This subway evangelist shuffled off the train at 125th Street. As the doors closed behind her and the car got quiet again, Matt pointed to an ad for the very popular pop psychologist Andrew Weil’s new book, Spontaneous Happiness . According to the publisher’s description, in the book Weil teaches that “true satisfaction and well-being come only from within.”

Sounds great, and not so uncouth and discourteous as our subway evangelist and her message. You can do it yourself, without all that religious stuff. But of course this also means that if you can’t do it yourself, it’s your own fault. You’ve got happiness somewhere within you and you’re just not pulling it out.

That’s an evangelistic message, too, and it’s a cruel one. That fire and brimstone lady may annoy guys in the subway, but she’s also telling them they’re not on their own, that they’ve got a friend in high places. She’s the one, bless her, who’s telling them how they can really find happiness.

• A lot of people in the cities dismiss people in small towns as rubes and hicks too slow for urban life. They’re not. “Maybe I can describe it this way,” says Don Colcord, the only pharmacist in 4000 square miles of southwestern Colorado, profiled in a recent issue of The New Yorker . When he moved from the city to a small town, one man offered to play checkers with him when no one would play chess. “I always thought it was kind of a simple game, but I accepted. And he beat me nine or ten games in a row. That’s sort of like living in a small town. It’s a simpler game, but it’s played to a higher level.”

Small towns are not, Colcord adds, as close-minded as people elsewhere”New York City, for example”think. People in small towns often learn not to judge others precisely because they know everyone so well and never know when they’re going to need each other. Colcord mentions needing the meth addict’s help getting his car out of a ditch late on a winter’s night.

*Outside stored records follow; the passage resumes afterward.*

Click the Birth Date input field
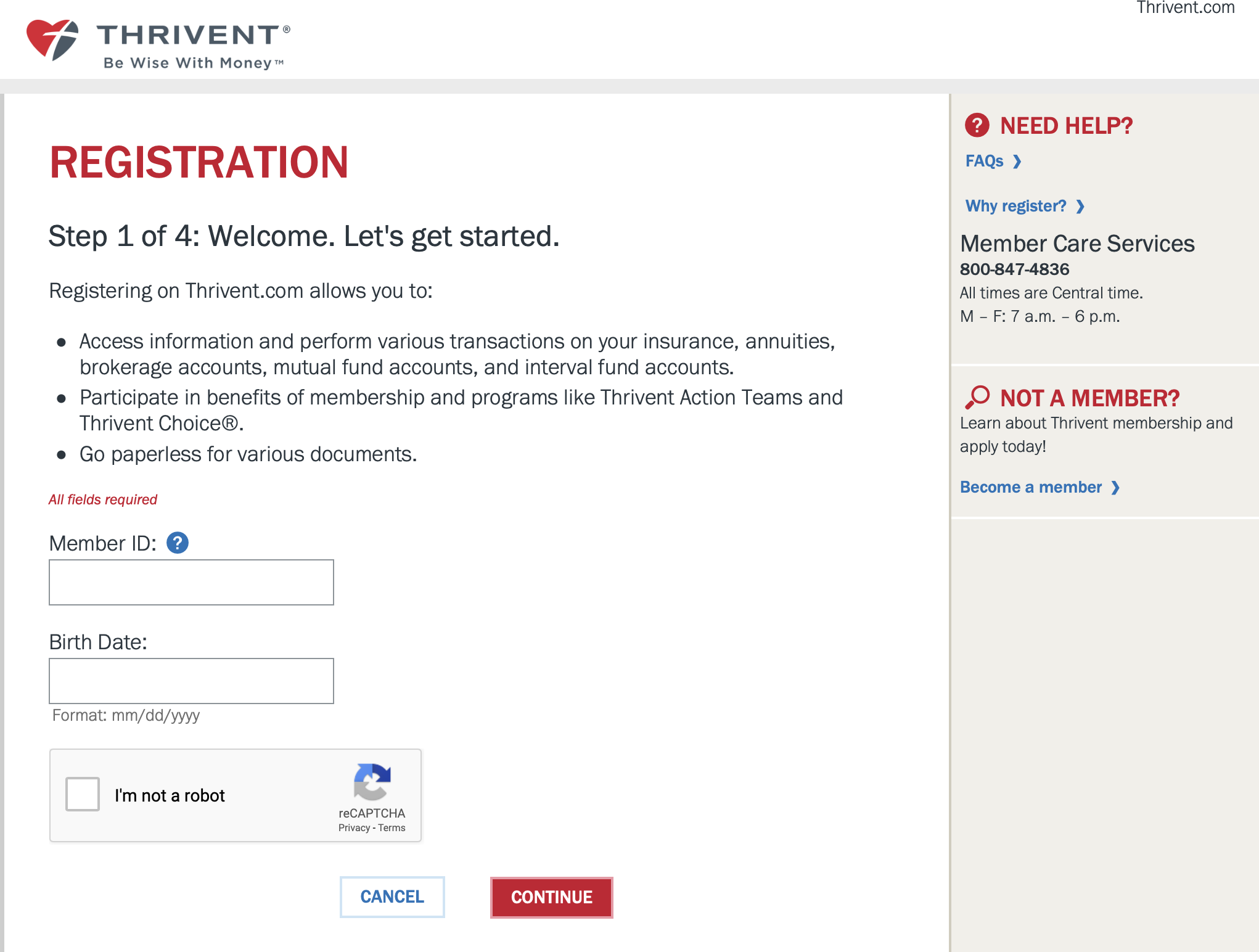This screenshot has width=1259, height=952. [x=191, y=680]
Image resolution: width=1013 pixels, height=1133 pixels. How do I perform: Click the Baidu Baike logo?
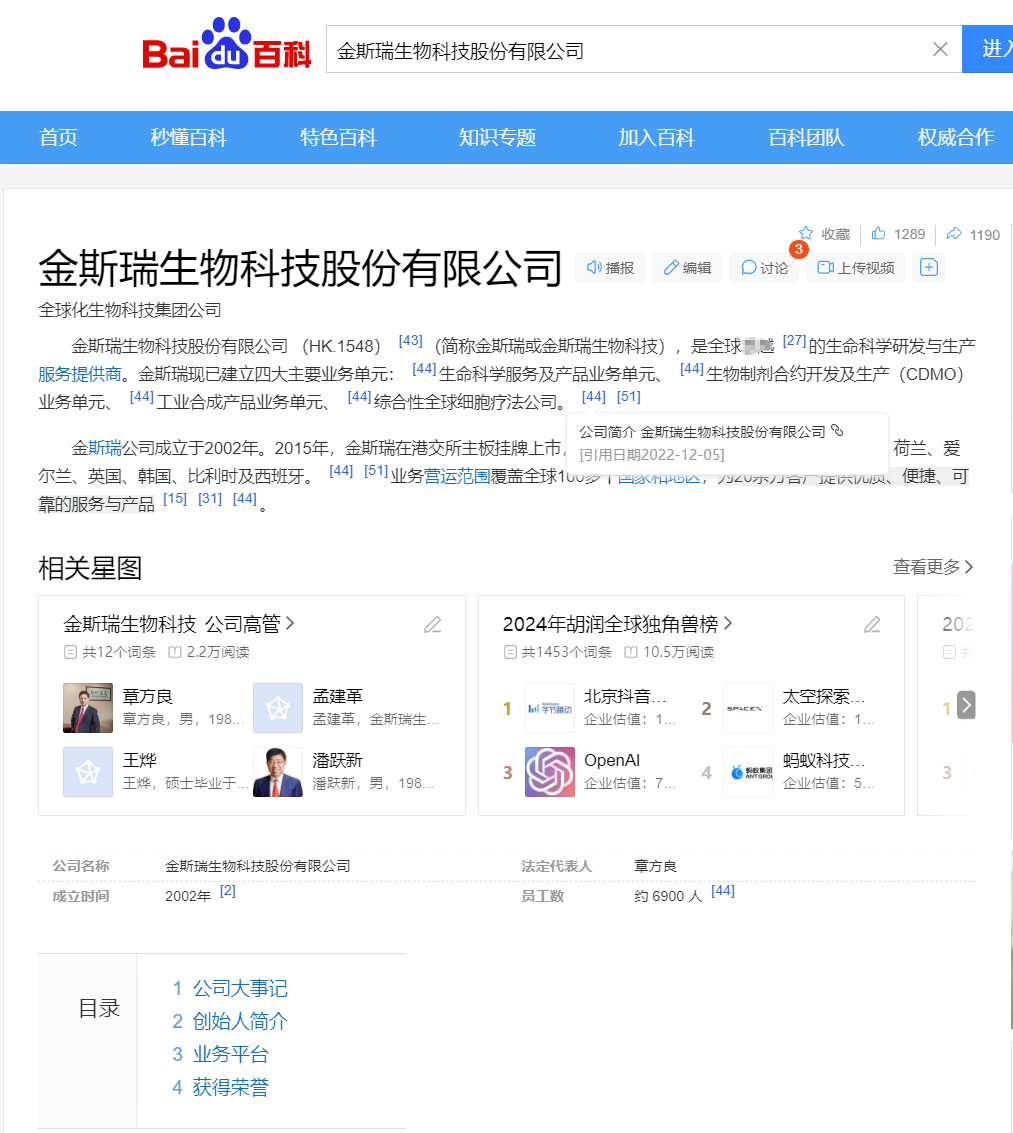227,47
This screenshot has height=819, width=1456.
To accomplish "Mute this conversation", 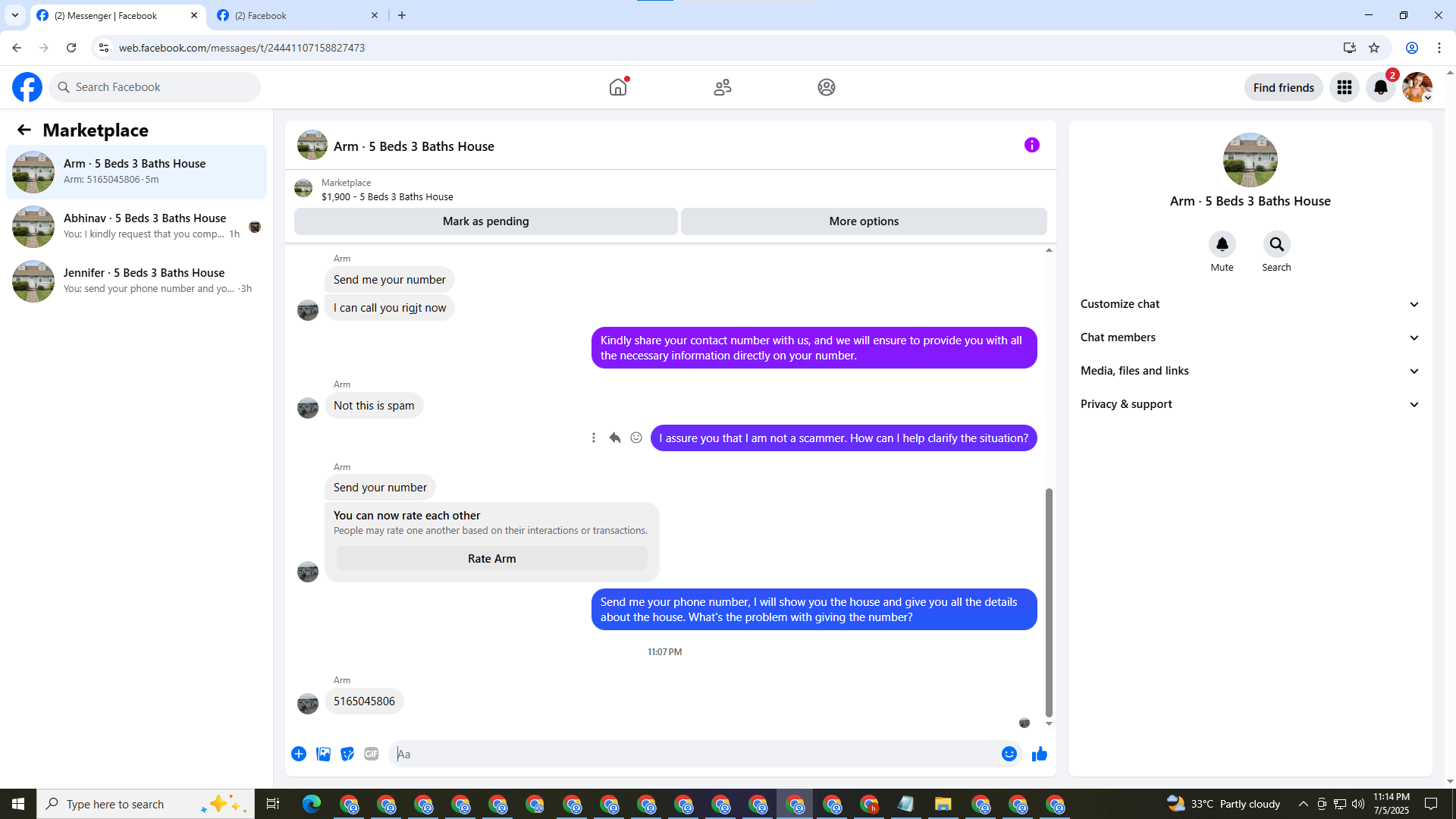I will (x=1222, y=244).
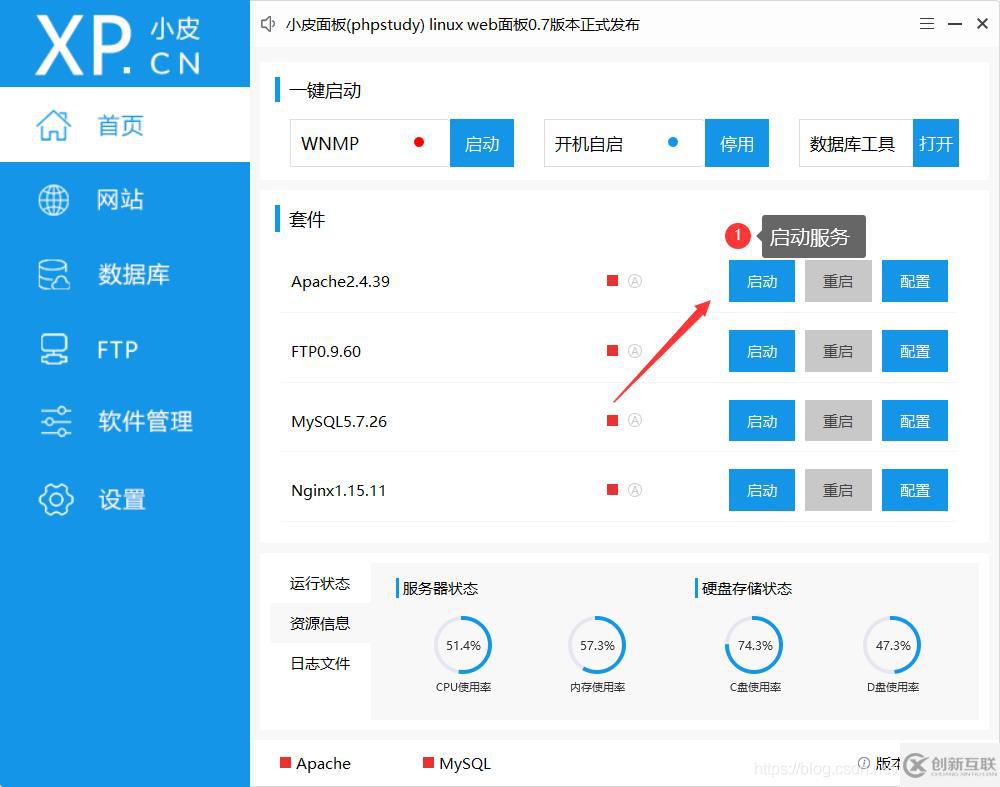Viewport: 1000px width, 787px height.
Task: Open 设置 (Settings) in the sidebar
Action: click(120, 499)
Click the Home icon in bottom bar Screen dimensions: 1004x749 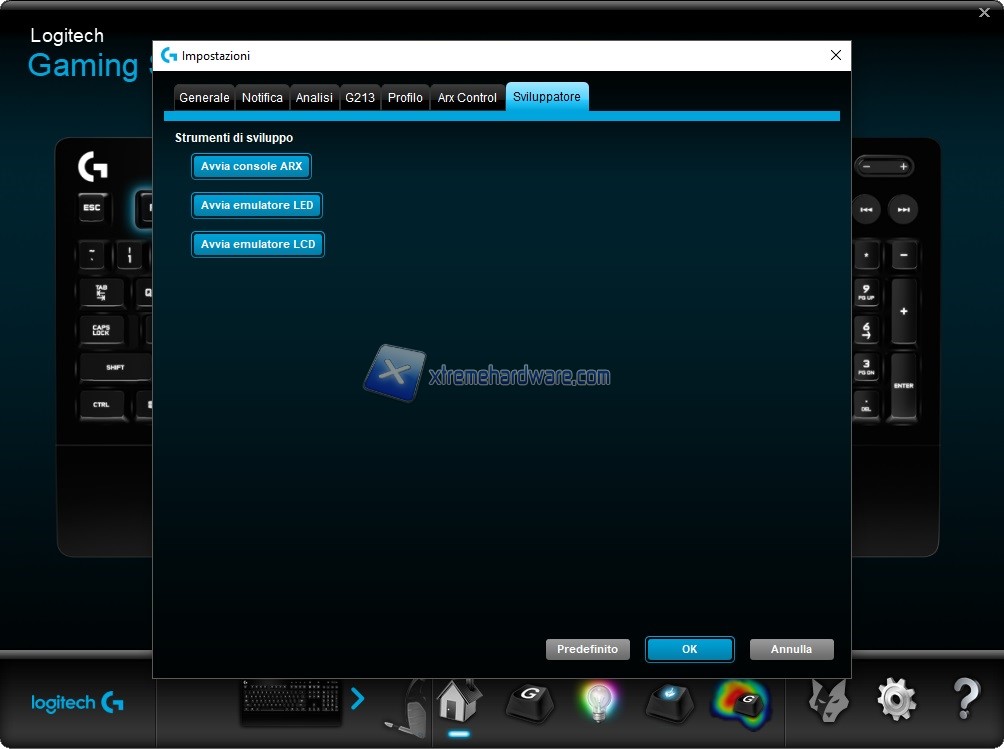(x=459, y=700)
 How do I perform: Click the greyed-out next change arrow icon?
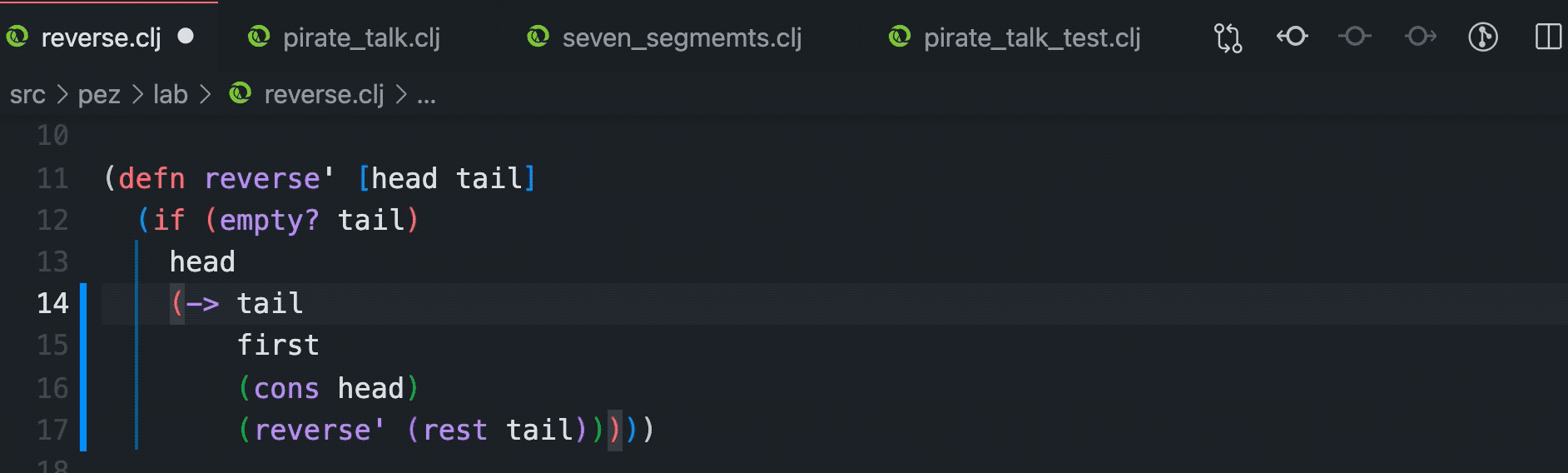pyautogui.click(x=1420, y=37)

And he thinks people in small towns don’t gossip that much either, because everyone already knows so much about everyone else.

It may be the city where people can choose their intimates and wall themselves off from everyone else that has the vices those in the city ascribe to those in the country. We’re staying in New York, though.

• Whatever’s wrong with the Catholic Church, it’s the pope’s fault, or the bishops’ fault, or both the pope’s and the bishops’ fault, or the fault of the clergy in general. So, usually, runs the complaints Catholics make about the Church, whether they identify themselves as progressive or traditional or just plain Catholic. And there’s something to that, in a hierarchical Church. You take the job, you take the blame.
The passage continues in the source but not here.